The widening gap between what can be considered economic successes and the low quality of life that the majority of the population must endure, coupled with a super-concentration of national wealth in the hands of the elite and an economy based on resources that depends on big international companies and the situation on the world market, seem to have become the main social and economic prerequisites for the powerful protests that gripped Kazakhstan in January 2022.
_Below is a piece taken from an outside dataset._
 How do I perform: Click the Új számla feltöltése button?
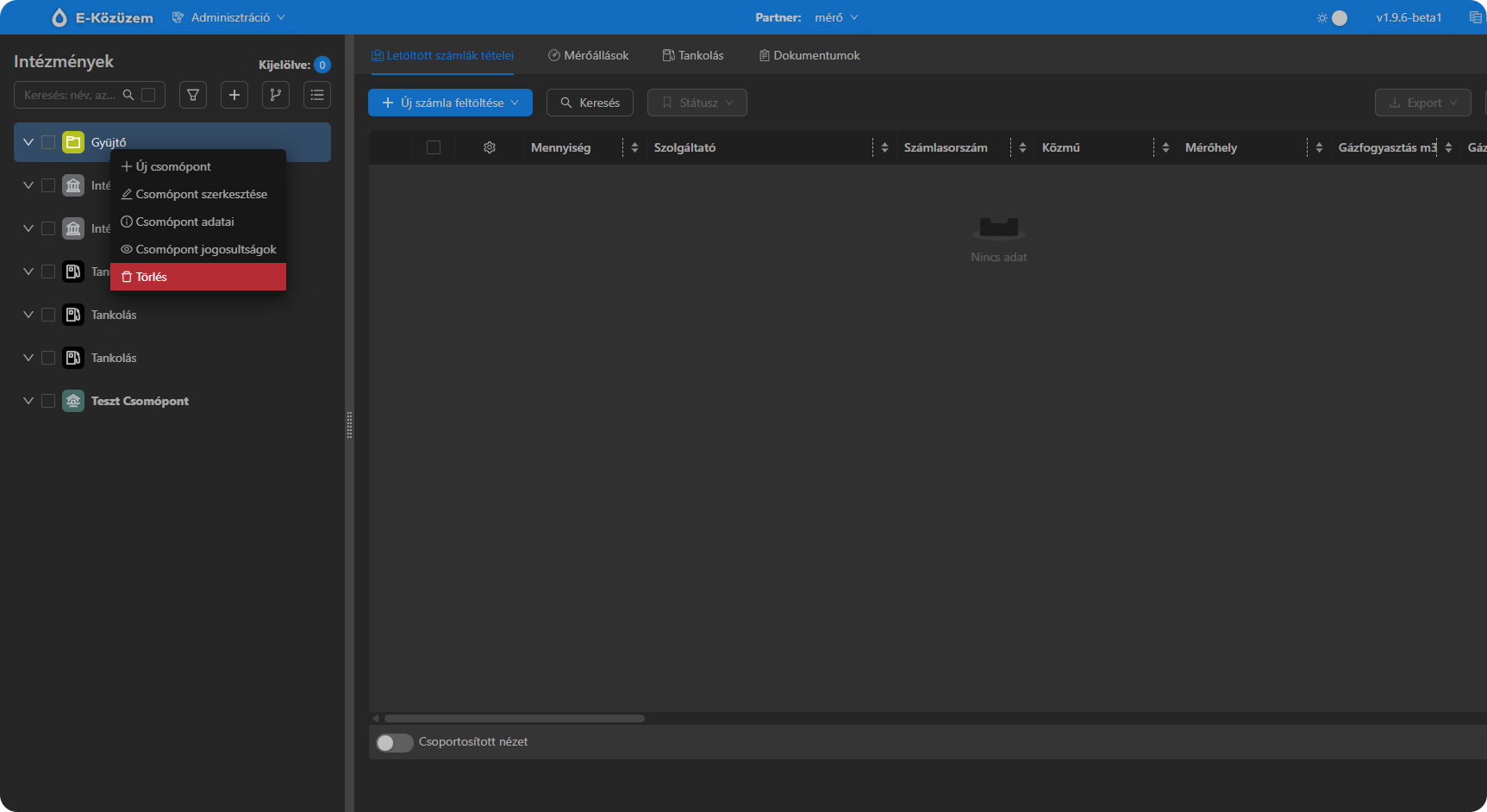pyautogui.click(x=450, y=103)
Following a major transformation crisis after the collapse of the Soviet Union, Kazakhstan has been banking on developing the production and export of mineral resources, reviving its economy and achieving impressive successes – a trend supported by a wealth of mineral resources, numerous foreign investments and favorable economic conditions. situation in the world market. Yet average salaries and incomes in Kazakhstan lag significantly behind countries in Eastern Europe or Russia, which follow a similar development trajectory. In addition to low salaries and incomes, high unemployment (around 5%) and self-employment (as of 3rd quarter of 2021, Kazakhstan had 2.13 million self-employed workers) stand in the way of sustainable economic growth. The income of a large part of the population does not last more than from one payday to the next, which forces them to take out loans, thus increasing the debt burden of the population.

Kazakhstan’s uneven socio-economic development is particularly evident when disaggregated by region. Unemployment remains highest in southern Kazakhstan, Almaty and Shymkent, as well as in the Turkestan region. More than half of the self-employed are also concentrated in the south. On the other hand, Kazakhstan is facing a rather urgent housing problem. More than 2.5 million people, or 14% of the total population, need better housing. At the end of 2020, housing per capita was only 22.6 square meters. Again, broken down by region, the situation is the worst in the densely populated south. For example, per capita housing is 17 square meters in Jambyl region, 18.7 square meters in Turkestan region, 20.2 square meters in Amlaty region and 20 square meters in Almaty. Moreover, more than 40% of those who live in the big cities of Kazakhstan are tenants. The COVID-19 pandemic has exacerbated the situation for many Kazakhstanis. Loss of employment, illness and death of loved ones, rising prices of goods and services have only aggravated an already difficult socio-economic situation. For example, rental prices in Almaty increased by 30% in 2020-2021.

The three factors of civil activity: NGOs, blood ties and extremists

The January protests in Kazakhstan manifested a wide geographic reach while growing at a breakneck pace. For a few days, literally, rallies and riots spread across 10 regions, with some regional authorities losing control of the situation. The post-Soviet period in Kazakhstan saw the emergence of a number of network structures, those that served as the basis for the rapid self-organization of the population during the riots, nationwide.

First, there is a network of non-governmental organizations, which have developed in all regions over the past 30 years. Government data suggests that some 22,000 NGOs were registered in Kazakhstan in 2020; among them, 16,000 were very active, involving hundreds of thousands of people in their activities.

Second, blood ties remain really strong in Kazakhstan, especially in the south and west, allowing for quick rallying of friends and all extended family in times of need.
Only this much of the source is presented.